Exercise aim: Look for the line containing "You are a computer-use agent. Screen" in the entries below, then print that line and all that follow it exactly.

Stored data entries
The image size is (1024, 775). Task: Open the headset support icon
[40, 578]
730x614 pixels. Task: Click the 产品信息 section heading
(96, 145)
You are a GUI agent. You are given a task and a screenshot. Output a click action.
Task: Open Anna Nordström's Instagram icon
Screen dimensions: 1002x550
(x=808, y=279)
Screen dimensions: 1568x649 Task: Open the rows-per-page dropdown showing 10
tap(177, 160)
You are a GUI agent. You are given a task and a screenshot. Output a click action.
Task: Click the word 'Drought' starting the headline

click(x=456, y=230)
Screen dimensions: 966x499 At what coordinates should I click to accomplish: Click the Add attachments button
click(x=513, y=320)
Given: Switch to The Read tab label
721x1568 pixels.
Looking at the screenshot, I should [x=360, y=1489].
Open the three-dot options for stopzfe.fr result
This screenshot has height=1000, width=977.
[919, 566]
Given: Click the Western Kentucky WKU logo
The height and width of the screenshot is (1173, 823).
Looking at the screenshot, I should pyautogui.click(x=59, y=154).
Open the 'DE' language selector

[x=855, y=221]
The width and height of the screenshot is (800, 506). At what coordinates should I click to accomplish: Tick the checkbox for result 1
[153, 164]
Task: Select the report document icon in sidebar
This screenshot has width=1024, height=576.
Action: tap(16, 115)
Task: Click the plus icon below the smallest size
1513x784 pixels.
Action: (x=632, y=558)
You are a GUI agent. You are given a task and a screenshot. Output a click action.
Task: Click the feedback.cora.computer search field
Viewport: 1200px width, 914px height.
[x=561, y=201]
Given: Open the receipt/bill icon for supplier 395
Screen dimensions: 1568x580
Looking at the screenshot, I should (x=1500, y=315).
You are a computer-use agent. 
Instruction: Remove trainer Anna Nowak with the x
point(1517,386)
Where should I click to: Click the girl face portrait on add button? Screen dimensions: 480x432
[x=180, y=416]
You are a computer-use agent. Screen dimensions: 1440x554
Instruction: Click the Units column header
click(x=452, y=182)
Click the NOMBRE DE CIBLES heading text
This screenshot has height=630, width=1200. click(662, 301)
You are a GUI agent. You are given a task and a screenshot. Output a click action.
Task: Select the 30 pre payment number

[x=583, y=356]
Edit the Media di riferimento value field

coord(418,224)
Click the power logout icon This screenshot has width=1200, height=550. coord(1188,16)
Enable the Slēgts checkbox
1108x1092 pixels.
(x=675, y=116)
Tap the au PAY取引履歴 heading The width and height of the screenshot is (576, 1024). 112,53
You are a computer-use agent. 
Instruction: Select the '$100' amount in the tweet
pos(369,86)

Result of this exercise:
You are a computer-use agent. Screen dimensions: 1440x554
Instruction: Click the Units column header
click(x=452, y=182)
Click the NOMBRE DE CIBLES heading text
This screenshot has height=630, width=1200. click(662, 301)
You are a GUI agent. You are given a task and a screenshot. Output a click action.
Task: Select the 30 pre payment number

[x=583, y=356]
Edit the Media di riferimento value field

coord(418,224)
Click the power logout icon This screenshot has width=1200, height=550. coord(1188,16)
Enable the Slēgts checkbox
1108x1092 pixels.
(x=675, y=116)
Tap the au PAY取引履歴 heading The width and height of the screenshot is (576, 1024). 112,53
You are a computer-use agent. 
Instruction: Select the '$100' amount in the tweet
pos(369,86)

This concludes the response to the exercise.